◆ AVAILABLE DATA ◆
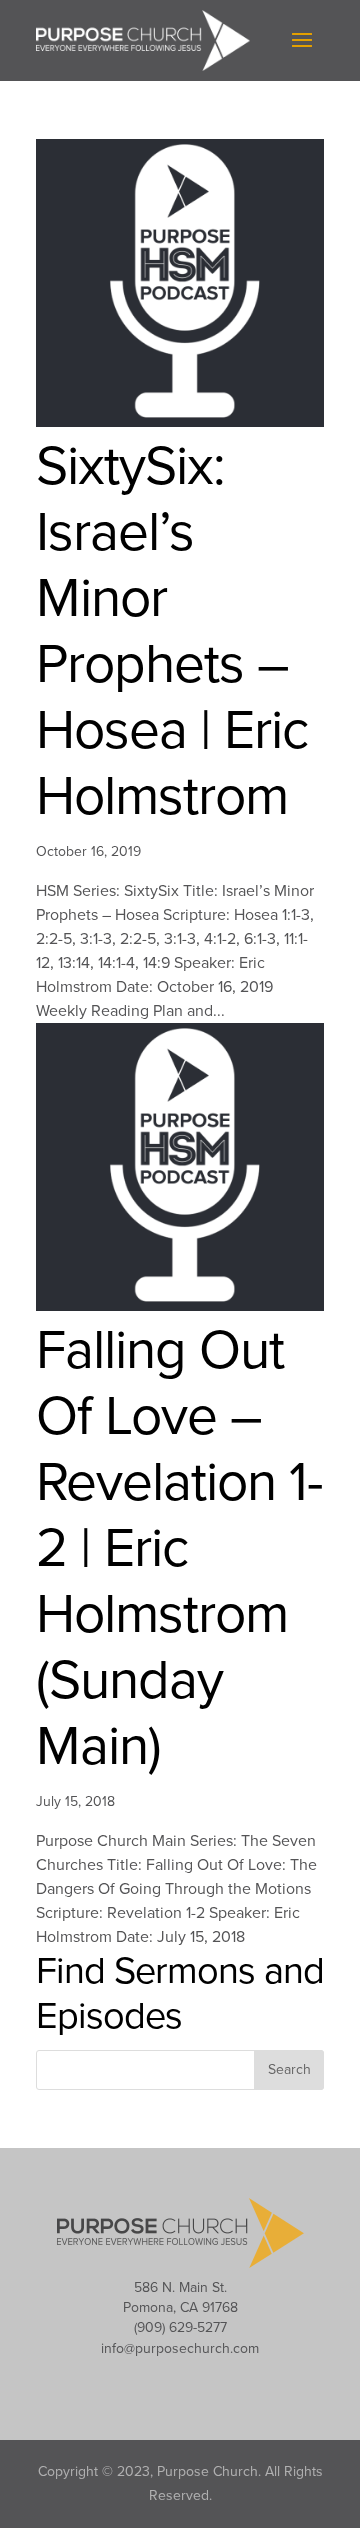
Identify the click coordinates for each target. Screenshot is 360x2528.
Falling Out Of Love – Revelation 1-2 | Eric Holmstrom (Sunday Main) (179, 1549)
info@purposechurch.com (180, 2348)
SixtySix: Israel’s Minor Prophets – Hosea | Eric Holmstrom (172, 632)
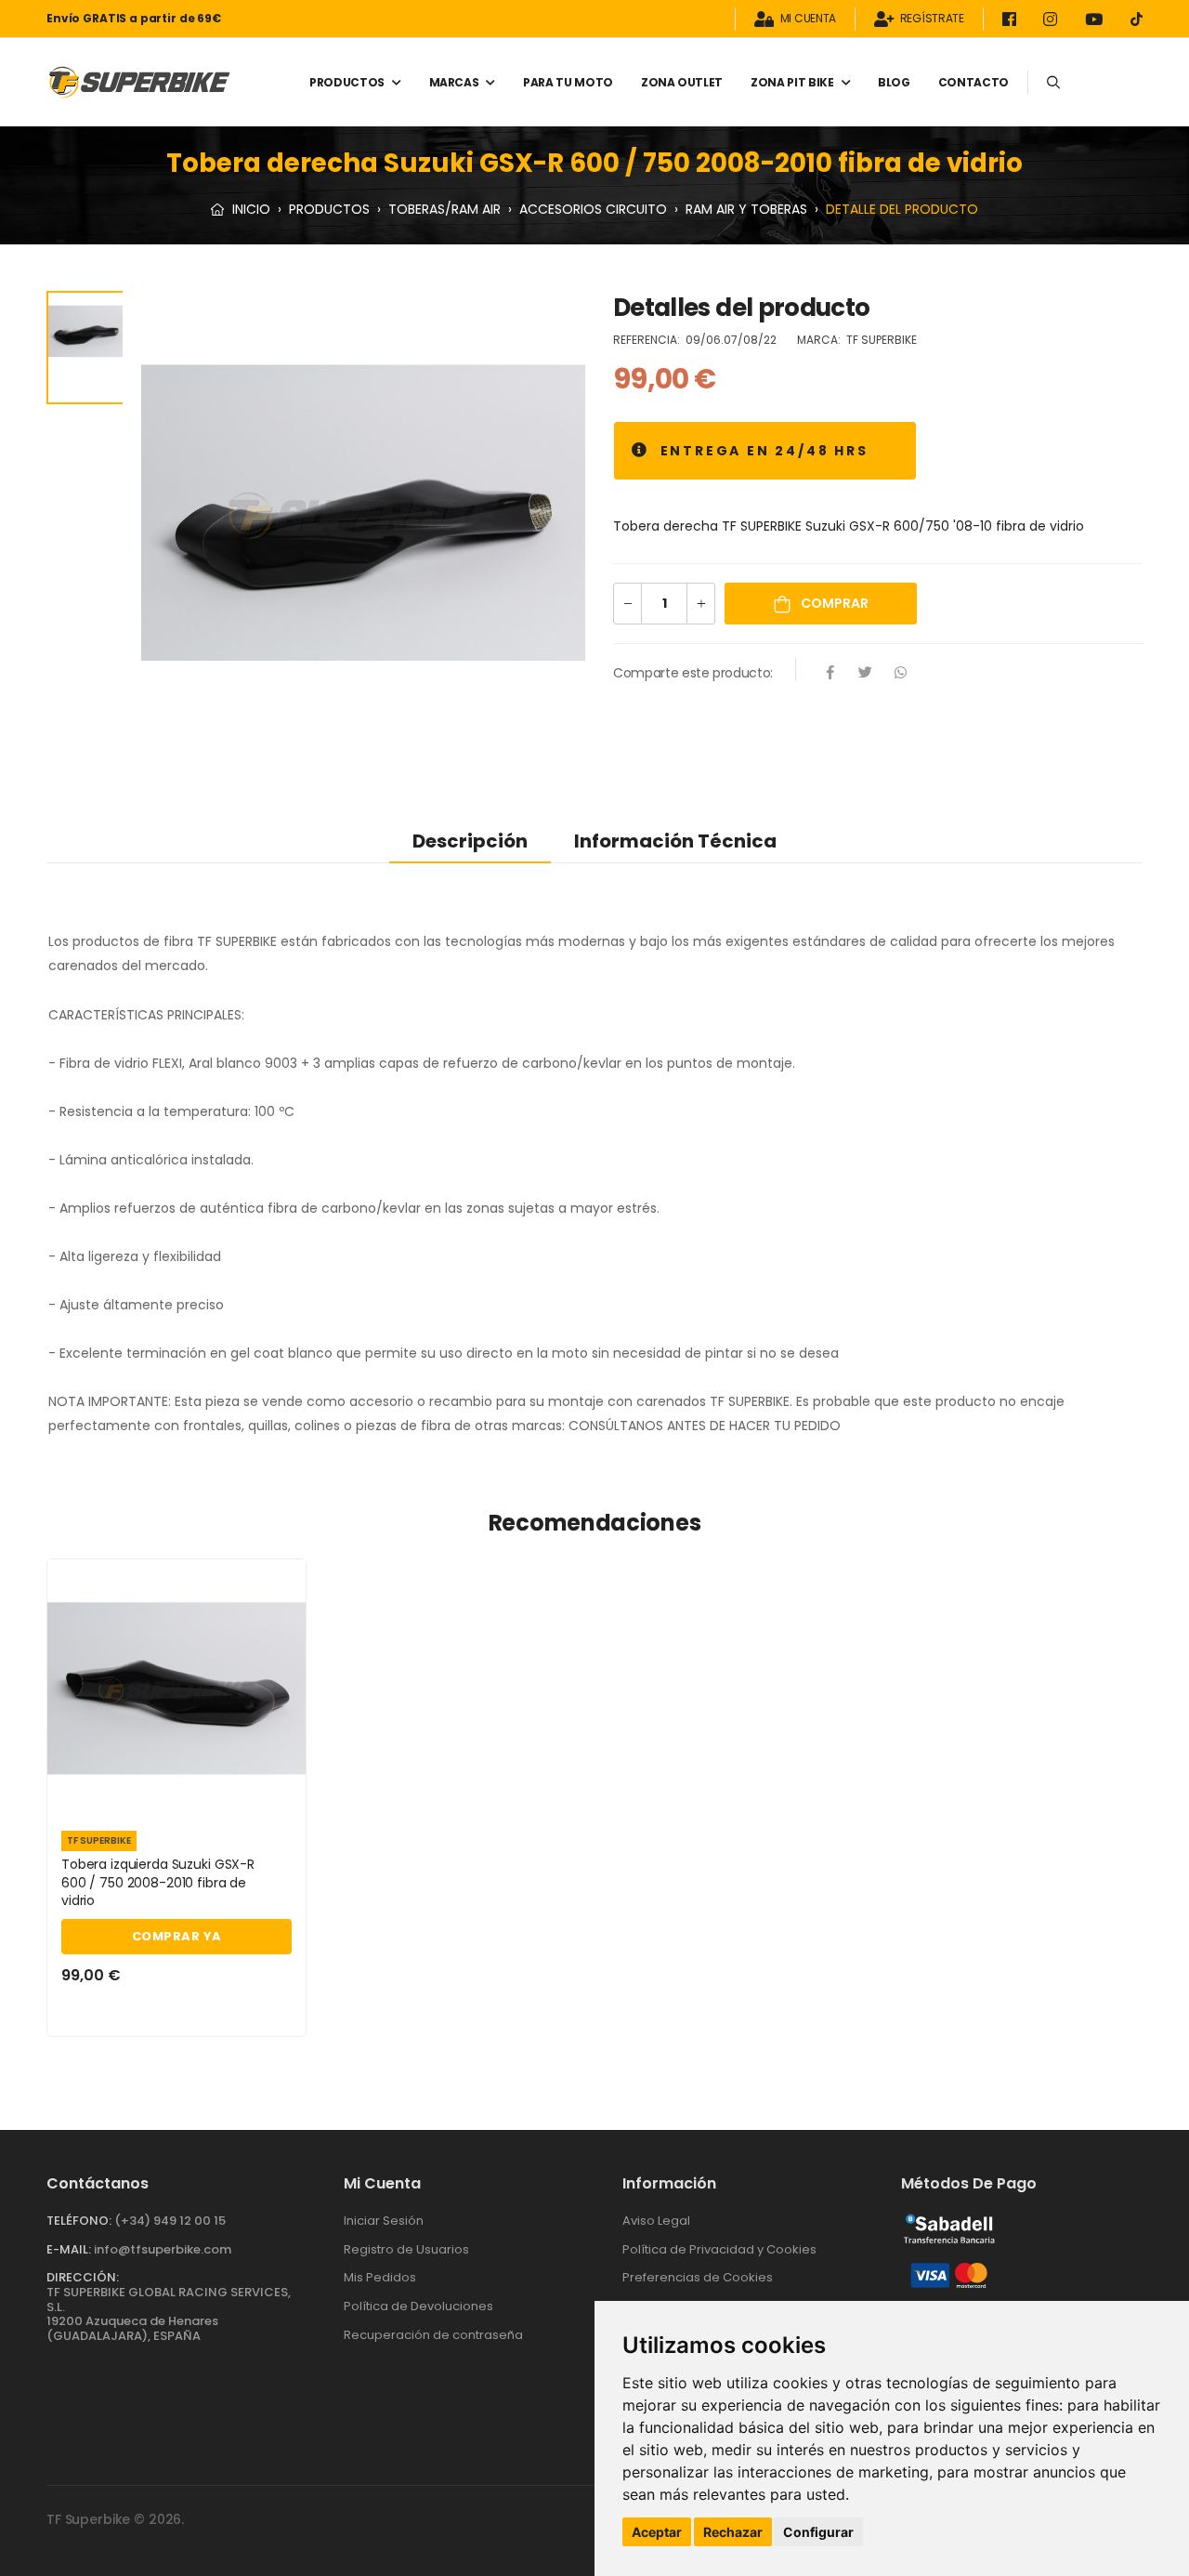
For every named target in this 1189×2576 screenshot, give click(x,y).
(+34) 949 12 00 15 (170, 2220)
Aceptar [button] (657, 2532)
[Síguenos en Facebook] (1012, 19)
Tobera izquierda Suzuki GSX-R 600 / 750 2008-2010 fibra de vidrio (158, 1882)
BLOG (894, 82)
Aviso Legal (656, 2220)
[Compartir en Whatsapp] (901, 674)
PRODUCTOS (347, 82)
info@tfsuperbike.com (162, 2249)
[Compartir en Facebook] (830, 674)
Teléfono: (78, 2220)
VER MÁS (176, 1794)
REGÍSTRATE (932, 19)
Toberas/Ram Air (444, 209)
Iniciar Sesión (384, 2220)
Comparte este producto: (693, 673)
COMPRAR (833, 603)
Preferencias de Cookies (697, 2277)
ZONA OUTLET (682, 82)
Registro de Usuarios (406, 2249)
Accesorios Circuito (593, 209)
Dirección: (82, 2277)
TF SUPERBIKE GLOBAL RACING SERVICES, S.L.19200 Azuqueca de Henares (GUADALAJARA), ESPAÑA (168, 2314)
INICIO (249, 209)
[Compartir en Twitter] (866, 674)
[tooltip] (640, 451)
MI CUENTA (808, 19)
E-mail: (68, 2249)
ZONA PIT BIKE (792, 82)
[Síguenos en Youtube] (1097, 19)
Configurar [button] (818, 2532)
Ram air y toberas (746, 209)
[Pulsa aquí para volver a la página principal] (139, 82)
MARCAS (454, 82)
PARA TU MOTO (568, 82)
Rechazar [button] (733, 2532)
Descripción (470, 841)
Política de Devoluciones (418, 2306)
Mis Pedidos (380, 2277)
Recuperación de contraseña (433, 2335)
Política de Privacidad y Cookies (719, 2249)
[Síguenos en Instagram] (1053, 19)
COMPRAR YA (177, 1936)
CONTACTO (973, 82)
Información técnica (675, 841)
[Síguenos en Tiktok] (1136, 19)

◆ WHAT IS EXPECTED ◆
Please give back the material above exactly as written, pictures omitted.

◆ WRITTEN REPLY ◆
Identify the click coordinates for each target. Screenshot is 360x2528.
Falling Out Of Love – Revelation 1-2 | Eric Holmstrom (Sunday Main) (179, 1549)
info@purposechurch.com (180, 2348)
SixtySix: Israel’s Minor Prophets – Hosea | Eric Holmstrom (172, 632)
For every named target in this 1189×2576 screenshot, give click(x,y).
(+34) 949 12 00 15 (170, 2220)
Aceptar [button] (657, 2532)
[Síguenos en Facebook] (1012, 19)
Tobera izquierda Suzuki GSX-R 600 / 750 2008-2010 fibra de vidrio (158, 1882)
BLOG (894, 82)
Aviso Legal (656, 2220)
[Compartir en Whatsapp] (901, 674)
PRODUCTOS (347, 82)
info@tfsuperbike.com (162, 2249)
[Compartir en Facebook] (830, 674)
Teléfono: (78, 2220)
VER MÁS (176, 1794)
REGÍSTRATE (932, 19)
Toberas/Ram Air (444, 209)
Iniciar Sesión (384, 2220)
Comparte este producto: (693, 673)
COMPRAR (833, 603)
Preferencias de Cookies (697, 2277)
ZONA OUTLET (682, 82)
Registro de Usuarios (406, 2249)
Accesorios Circuito (593, 209)
Dirección: (82, 2277)
TF SUPERBIKE GLOBAL RACING SERVICES, S.L.19200 Azuqueca de Henares (GUADALAJARA), ESPAÑA (168, 2314)
INICIO (249, 209)
[Compartir en Twitter] (866, 674)
[tooltip] (640, 451)
MI CUENTA (808, 19)
E-mail: (68, 2249)
ZONA PIT BIKE (792, 82)
[Síguenos en Youtube] (1097, 19)
Configurar [button] (818, 2532)
Ram air y toberas (746, 209)
[Pulsa aquí para volver a la página principal] (139, 82)
MARCAS (454, 82)
PARA TU MOTO (568, 82)
Rechazar [button] (733, 2532)
Descripción (470, 841)
Política de Devoluciones (418, 2306)
Mis Pedidos (380, 2277)
Recuperación de contraseña (433, 2335)
Política de Privacidad y Cookies (719, 2249)
[Síguenos en Instagram] (1053, 19)
COMPRAR YA (177, 1936)
CONTACTO (973, 82)
Información técnica (675, 841)
[Síguenos en Tiktok] (1136, 19)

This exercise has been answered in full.